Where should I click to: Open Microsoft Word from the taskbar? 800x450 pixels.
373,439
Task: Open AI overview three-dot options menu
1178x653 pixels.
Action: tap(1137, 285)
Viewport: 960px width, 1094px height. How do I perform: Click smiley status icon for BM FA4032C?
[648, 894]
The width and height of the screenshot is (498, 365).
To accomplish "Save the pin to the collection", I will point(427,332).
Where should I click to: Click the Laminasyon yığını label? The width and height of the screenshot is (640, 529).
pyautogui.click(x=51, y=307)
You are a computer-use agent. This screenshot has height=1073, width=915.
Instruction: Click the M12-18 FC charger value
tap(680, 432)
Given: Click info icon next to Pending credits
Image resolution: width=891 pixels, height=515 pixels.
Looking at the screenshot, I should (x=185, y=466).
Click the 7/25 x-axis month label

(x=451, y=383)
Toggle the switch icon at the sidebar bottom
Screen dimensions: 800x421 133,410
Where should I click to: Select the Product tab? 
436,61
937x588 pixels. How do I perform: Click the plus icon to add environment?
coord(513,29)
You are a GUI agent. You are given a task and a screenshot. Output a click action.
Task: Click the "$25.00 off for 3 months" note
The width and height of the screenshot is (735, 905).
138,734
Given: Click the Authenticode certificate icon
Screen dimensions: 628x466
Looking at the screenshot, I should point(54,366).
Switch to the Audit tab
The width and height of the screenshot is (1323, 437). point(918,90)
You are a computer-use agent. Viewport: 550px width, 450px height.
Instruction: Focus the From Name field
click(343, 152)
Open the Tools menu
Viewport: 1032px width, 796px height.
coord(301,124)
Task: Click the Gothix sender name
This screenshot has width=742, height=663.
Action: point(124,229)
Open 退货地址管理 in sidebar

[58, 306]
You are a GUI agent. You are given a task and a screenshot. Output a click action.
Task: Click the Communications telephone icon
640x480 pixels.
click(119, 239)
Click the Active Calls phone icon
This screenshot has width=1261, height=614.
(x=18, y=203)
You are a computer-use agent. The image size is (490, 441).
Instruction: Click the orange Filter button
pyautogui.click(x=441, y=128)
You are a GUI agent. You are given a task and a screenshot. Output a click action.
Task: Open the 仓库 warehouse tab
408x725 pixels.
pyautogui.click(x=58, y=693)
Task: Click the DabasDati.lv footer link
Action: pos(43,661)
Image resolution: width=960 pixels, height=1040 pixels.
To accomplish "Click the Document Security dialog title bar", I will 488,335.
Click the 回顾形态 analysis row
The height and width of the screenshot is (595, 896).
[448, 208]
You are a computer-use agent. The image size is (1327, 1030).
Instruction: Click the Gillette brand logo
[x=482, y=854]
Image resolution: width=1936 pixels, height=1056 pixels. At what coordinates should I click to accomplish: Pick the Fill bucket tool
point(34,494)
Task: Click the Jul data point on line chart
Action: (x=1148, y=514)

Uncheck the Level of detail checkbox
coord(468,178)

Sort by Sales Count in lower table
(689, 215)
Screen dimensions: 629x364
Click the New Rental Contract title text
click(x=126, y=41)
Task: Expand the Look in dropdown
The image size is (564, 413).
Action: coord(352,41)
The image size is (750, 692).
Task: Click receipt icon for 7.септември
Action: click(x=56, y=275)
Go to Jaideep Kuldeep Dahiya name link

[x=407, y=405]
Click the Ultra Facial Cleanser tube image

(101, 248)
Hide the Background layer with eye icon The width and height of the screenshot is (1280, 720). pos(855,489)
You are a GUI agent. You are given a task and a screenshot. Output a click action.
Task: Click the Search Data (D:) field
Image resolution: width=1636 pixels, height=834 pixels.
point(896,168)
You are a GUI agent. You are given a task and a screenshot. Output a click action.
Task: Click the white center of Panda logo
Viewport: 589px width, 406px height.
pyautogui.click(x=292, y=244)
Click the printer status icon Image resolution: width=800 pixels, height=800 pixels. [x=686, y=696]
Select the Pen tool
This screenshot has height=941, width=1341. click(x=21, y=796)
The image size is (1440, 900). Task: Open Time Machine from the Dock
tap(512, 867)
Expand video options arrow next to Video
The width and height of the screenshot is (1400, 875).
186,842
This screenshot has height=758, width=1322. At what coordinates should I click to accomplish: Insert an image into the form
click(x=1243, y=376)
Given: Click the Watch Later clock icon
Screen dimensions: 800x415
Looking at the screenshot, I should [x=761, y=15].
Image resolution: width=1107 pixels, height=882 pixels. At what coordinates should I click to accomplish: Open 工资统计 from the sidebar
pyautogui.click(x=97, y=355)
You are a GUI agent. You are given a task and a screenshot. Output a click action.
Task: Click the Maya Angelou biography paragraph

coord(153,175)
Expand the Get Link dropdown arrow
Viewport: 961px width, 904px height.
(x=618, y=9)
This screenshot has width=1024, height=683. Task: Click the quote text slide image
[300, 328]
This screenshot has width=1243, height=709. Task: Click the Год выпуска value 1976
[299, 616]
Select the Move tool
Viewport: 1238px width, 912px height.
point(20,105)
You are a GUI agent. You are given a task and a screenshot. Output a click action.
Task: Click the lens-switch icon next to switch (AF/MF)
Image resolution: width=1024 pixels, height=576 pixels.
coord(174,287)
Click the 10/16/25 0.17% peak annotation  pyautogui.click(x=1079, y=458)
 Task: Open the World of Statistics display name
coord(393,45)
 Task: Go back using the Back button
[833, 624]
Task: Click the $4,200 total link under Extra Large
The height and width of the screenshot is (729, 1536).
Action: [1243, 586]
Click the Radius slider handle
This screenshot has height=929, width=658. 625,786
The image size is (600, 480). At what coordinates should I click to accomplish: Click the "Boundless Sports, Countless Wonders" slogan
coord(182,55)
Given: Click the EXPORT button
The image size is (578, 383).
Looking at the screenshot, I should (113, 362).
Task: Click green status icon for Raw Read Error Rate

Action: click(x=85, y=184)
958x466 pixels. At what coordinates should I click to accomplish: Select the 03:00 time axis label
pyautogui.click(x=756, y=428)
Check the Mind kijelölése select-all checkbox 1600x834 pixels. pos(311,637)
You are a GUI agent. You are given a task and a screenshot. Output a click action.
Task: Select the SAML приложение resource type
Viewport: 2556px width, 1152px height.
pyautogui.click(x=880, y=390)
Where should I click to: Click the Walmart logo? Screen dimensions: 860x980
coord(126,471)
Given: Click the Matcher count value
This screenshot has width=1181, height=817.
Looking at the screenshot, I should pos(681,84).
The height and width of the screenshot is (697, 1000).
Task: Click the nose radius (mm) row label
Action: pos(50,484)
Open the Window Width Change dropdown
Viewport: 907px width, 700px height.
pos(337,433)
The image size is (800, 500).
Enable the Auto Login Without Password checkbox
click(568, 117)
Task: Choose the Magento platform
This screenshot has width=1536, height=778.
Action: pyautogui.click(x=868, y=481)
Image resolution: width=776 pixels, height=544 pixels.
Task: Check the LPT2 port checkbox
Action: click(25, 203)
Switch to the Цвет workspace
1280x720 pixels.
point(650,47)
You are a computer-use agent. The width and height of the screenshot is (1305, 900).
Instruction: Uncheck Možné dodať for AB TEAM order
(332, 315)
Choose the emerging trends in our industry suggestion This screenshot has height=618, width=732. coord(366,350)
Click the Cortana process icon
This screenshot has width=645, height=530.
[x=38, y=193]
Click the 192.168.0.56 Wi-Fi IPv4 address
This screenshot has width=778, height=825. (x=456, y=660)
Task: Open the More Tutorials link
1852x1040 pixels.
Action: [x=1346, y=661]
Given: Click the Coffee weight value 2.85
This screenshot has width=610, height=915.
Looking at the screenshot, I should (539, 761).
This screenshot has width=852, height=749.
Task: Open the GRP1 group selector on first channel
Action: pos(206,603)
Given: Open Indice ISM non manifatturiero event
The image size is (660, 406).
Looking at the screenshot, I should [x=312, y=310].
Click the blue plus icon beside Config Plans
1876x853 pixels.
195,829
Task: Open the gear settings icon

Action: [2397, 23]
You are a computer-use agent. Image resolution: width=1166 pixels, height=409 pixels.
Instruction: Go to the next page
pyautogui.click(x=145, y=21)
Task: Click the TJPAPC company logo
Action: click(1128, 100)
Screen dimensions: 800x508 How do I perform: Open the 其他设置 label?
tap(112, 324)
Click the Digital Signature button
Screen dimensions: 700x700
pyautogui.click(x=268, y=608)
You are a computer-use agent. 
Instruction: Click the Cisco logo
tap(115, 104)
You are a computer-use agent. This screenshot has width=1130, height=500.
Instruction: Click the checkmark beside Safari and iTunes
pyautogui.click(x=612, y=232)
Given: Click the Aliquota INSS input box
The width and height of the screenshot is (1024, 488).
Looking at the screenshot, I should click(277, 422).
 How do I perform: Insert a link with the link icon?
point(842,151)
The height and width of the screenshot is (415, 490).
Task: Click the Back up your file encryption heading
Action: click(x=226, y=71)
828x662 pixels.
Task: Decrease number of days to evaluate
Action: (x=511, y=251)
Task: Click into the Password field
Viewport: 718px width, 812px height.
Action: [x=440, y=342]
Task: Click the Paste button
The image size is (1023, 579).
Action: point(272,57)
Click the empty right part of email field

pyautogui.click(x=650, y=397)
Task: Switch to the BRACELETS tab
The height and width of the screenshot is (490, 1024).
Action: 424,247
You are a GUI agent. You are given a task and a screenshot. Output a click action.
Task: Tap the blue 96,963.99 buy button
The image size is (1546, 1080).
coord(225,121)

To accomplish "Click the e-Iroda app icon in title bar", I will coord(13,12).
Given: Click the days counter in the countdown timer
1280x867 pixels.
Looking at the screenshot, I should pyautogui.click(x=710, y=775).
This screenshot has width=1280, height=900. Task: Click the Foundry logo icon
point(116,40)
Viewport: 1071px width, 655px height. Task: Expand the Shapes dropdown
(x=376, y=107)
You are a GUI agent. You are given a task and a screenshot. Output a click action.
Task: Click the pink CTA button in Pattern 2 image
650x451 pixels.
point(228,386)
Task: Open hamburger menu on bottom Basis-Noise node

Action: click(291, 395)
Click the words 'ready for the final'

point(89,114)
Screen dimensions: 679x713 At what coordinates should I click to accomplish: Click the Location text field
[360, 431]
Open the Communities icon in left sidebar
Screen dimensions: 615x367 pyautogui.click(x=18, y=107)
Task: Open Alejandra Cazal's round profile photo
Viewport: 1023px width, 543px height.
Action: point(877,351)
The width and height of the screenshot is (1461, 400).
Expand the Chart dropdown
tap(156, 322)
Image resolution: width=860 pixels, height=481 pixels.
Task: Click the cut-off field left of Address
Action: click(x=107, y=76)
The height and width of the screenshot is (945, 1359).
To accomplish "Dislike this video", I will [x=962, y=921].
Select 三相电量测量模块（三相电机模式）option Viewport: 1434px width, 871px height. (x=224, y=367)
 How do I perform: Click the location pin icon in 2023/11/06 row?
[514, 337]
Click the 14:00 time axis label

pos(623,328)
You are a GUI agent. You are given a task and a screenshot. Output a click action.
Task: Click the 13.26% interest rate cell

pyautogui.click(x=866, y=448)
- - - -
» TASK BRIEF
What lines above hold the word "Choose"? List them all.

» COMPLETED EXERCISE
Task: Choose the Magento platform
Choose the emerging trends in our industry suggestion This screenshot has height=618, width=732. coord(366,350)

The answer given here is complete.